• _Instructions to follow_: Repeat each line of the data below exactly, but skip the pictures.

-- Information shown follows --

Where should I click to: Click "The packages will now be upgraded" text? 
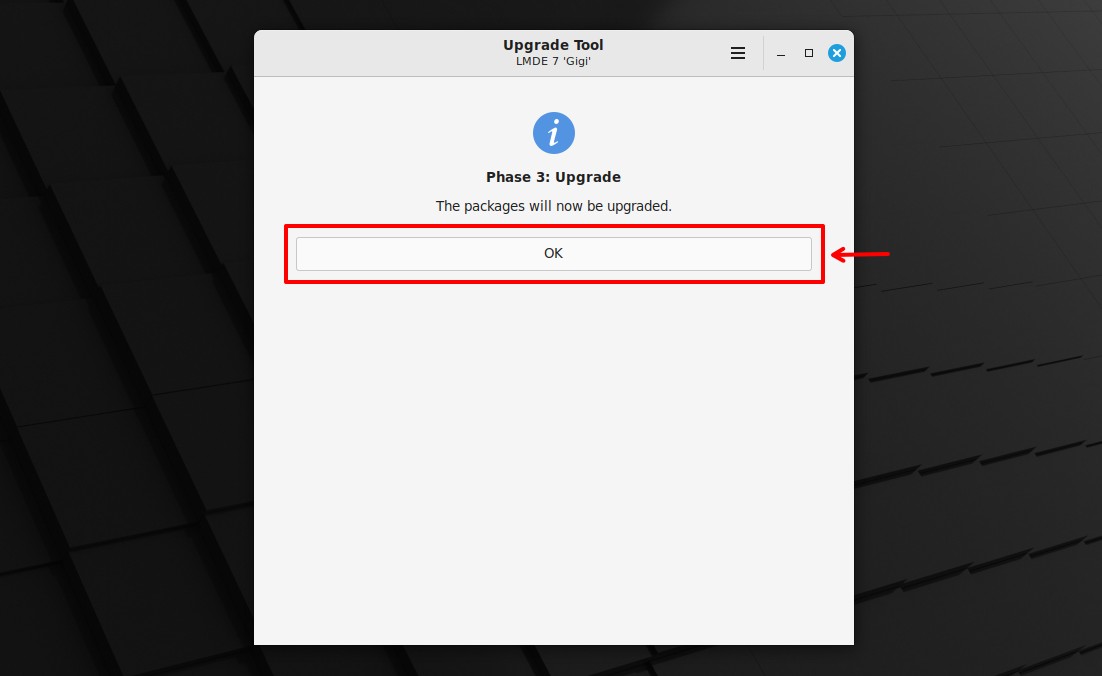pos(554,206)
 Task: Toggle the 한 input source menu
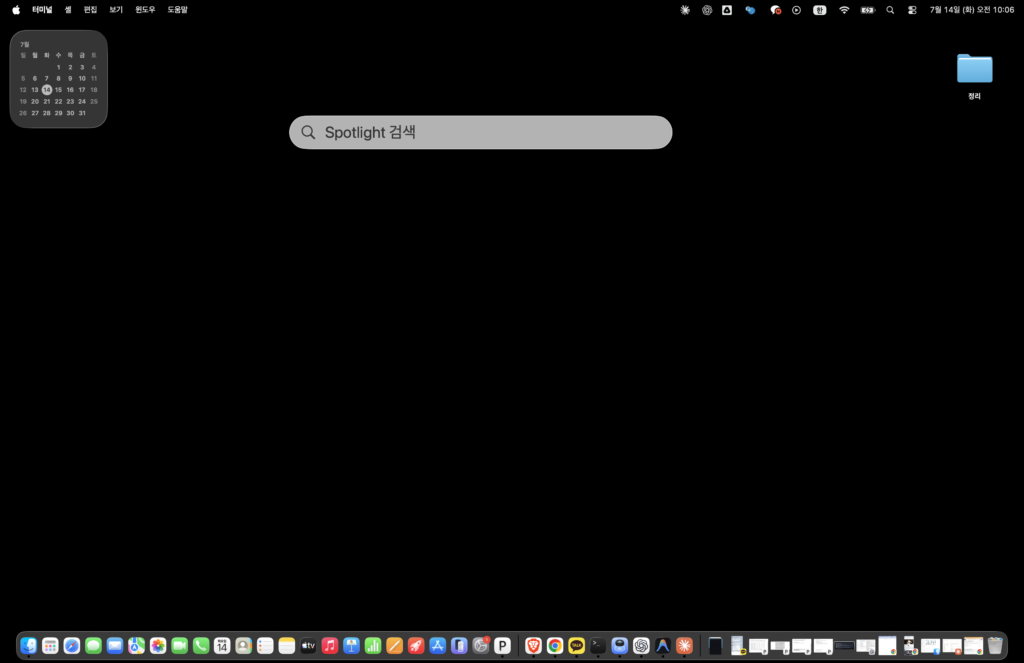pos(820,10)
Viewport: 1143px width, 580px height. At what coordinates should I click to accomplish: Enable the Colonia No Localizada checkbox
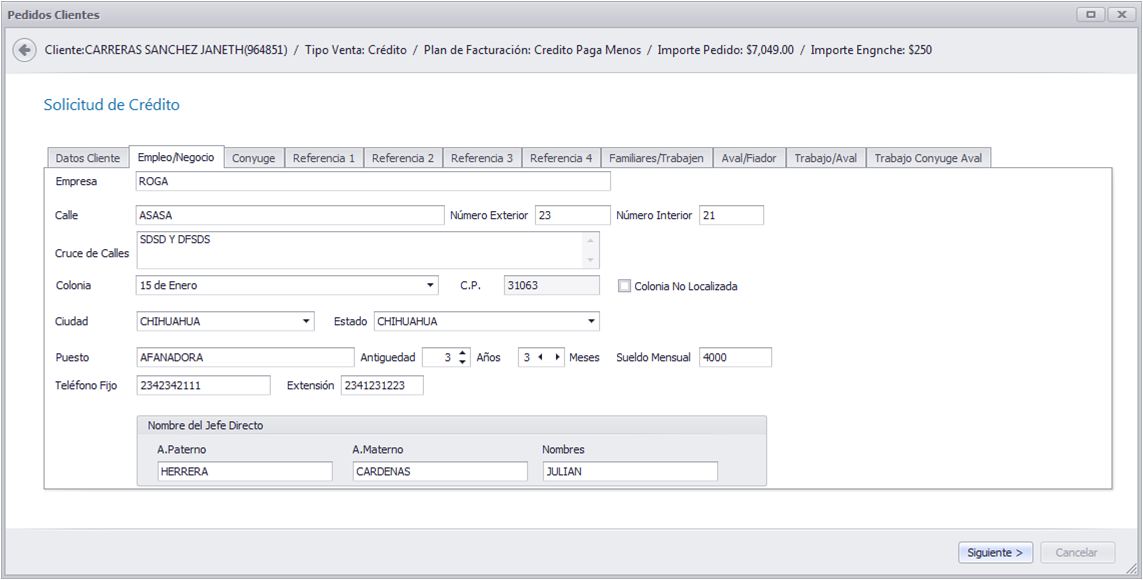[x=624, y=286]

-- Information shown concluded --

• _Response_:
Where should I click to: Click "The packages will now be upgraded" text? 
pos(554,206)
 Task: Toggle the 한 input source menu
pos(820,10)
Viewport: 1143px width, 580px height. At what coordinates should I click to accomplish: Enable the Colonia No Localizada checkbox
[x=624, y=286]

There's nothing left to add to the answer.